[CRÍTICA COM SPOILER!!]
A Viagem de Chihiro (Spirited Away), sem dúvidas, é uma grande experiência para quem quer conhecer uma expressão do processo de transição da infância para o amadurecimento. O filme aborda essa transição partindo do ponto de vista de Chihiro, ou seja, daquela é que agente desse processo, trazendo ao espectador a perspectiva não daquele que já é maduro e quer explicar o assunto, como se fosse um livro sobre psicologia infantil, por exemplo, mas sim de uma perspectiva que mostra as conseqüências dessa transição na própria criança.
Chihiro é mostrada no início do filme como uma menina mimada e que reclama de praticamente tudo. Reclama do fato de ter de mudar de cidade e escola e do fato de a flor que queria dar a uma amiga murcha no meio do caminho (o que, aliás, foi uma irresponsabilidade da própria garota). Nessa primeira metade do filme, Chihiro é, basicamente, a menina que arranja conflito com o mundo inteiro por motivos fúteis. Com o desenrolar dos próximos fatos, onde seus pais viram porcos e a região dos restaurantes começa a ser habitada por fantasmas e criaturas sobrenaturais, é como se o mundo tivesse o esforço de desafiar Chihiro a sair da situação de onde está, e é mais ou menos isso que umas das mensagens do filme: O mundo é um lugar onde estará quase indiferente ou até contra você.
A garota, para sobreviver, necessita arranjar um trabalho junto com os outros membros do conjunto, que têm uma fascinação por ouro. Apenas nessa pequena descrição, é possível criar analogias no mundo real capitalista sobre trabalho e ganância, principalmente vindos de Yubaba, a líder de toda essa sociedade que é caracterizado no filme como uma chefa autoritária e manipuladora. Yubaba, que representa os patrões, os políticos e todos aqueles que exploram por dinheiro e lucro, mostra sua insanidade “roubando” o nome de Chihiro, retirando algumas letras em kanji (caractere japonês) e transformando-o em Sen.
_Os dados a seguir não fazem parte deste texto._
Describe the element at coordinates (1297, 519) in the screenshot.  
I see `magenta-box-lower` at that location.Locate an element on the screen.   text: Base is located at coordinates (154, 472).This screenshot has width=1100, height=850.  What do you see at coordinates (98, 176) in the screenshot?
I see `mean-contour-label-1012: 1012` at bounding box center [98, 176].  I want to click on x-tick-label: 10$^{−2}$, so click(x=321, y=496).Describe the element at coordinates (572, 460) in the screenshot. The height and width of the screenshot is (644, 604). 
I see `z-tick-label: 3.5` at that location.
O nome “Chihiro” é formado pelos kanji das palavras “mil” e “procurar”, ou seja, aquele que é grande numericamente, mas também grande espiritualmente, enquanto “Sen”, nome imposto por Yubaba, é formado apenas pelo kanji de “mil”, ou seja, Chihiro é transformada em um simples número. Entretanto, o mais interessante referente à Yubaba é que a personagem, não necessariamente, é retratada como personagem maligna, mesmo representando características de arquétipos de vilões de animações ocidentais, como a Disney. Em alguns momentos, ela ajuda os funcionários em alguns trabalhos mais árduos da casa de banho, como no incidente do “espírito de fedor” onde ela motivou Chihiro/Sen a atender o cliente. A criação de uma antagonista que não seja totalmente má, além de se distanciar dos clichês das animações, como dito anteriormente, torna Yubaba uma personagem mais humanizada.
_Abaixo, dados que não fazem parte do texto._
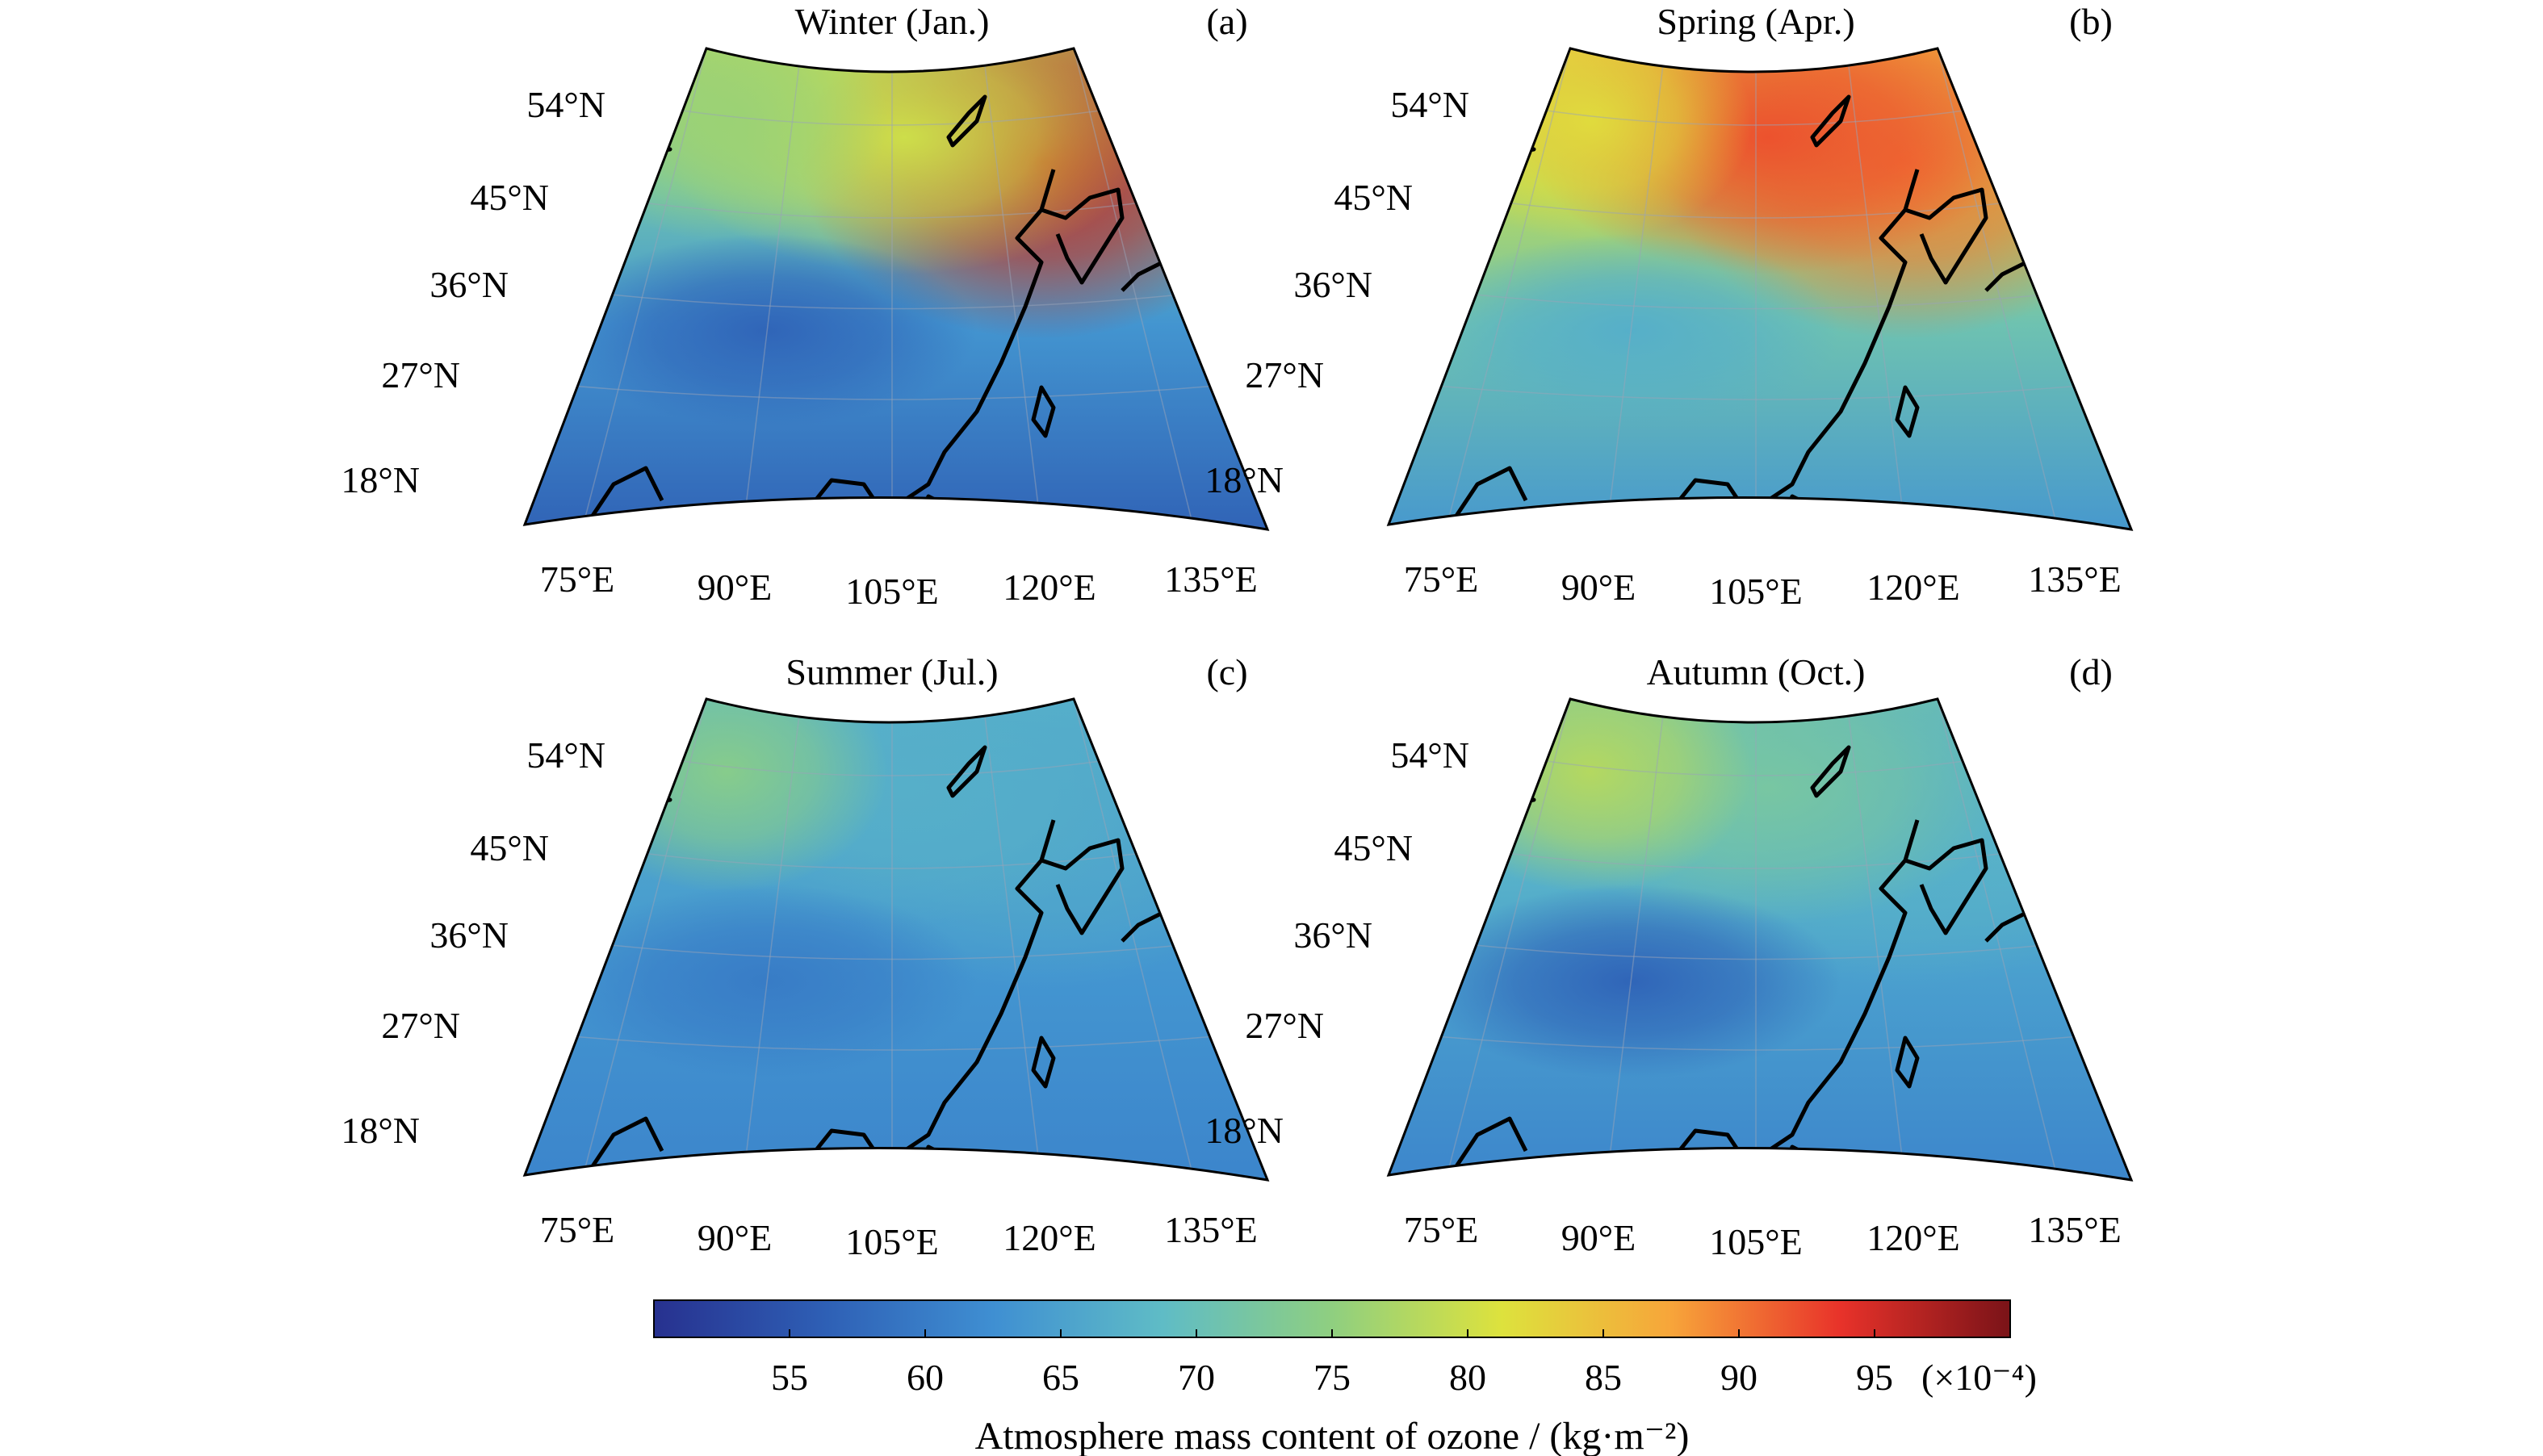 The width and height of the screenshot is (2543, 1456). I want to click on colorbar-tick-label: 85, so click(1604, 1378).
Tendo em conta todas as dificuldades que sofreu na sua jornada, que foram essenciais no seu processo de amadurecimento, que não é demonstrado como “oposição à infância” em nenhum momento, vários elementos que aparecem na obra, principalmente no meio-final do filme, remetem a memória e a nostalgia da infância que não foi valorizada por Chihiro no começo do filme. O laço de cabelo que Zebira entregou para a garota, tecido por Sem-Rosto, é um desses elementos. Esse laço, que segundo Zebira protegerá Chihiro de todo o mal, transforma o valor ligado ao lucro e ao financeiro que o bem material tem no mundo capitalista em um valor emocional, onde, nesse ponto, que reconhecer a importância dos valores emocionais e sentimentais ao invés, exclusivamente, dos valores materiais, é também parte do amadurecimento do indivíduo.
A Viagem de Chihiro é, sem dúvidas, um dos melhores filmes de Hayao Miyazaki. Chihiro não é mostrada como, simplesmente, um agente passivo que apenas observa o mundo acontecer a sua volta, como muitas vezes é representada a infância, mas também um agente que é parte do mundo, que também têm a capacidade de construir coisas novas no mundo e que, também, sofre as conseqüências de suas ações, pois a criança também é parte do mundo. Como dizia a música de Arnaldo Antunes: “Saiba, todo mundo já foi neném/Einstein, Freud e Platão também/Hitler, Bush e Saddam Hussein/Quem tem grana e quem não tem.”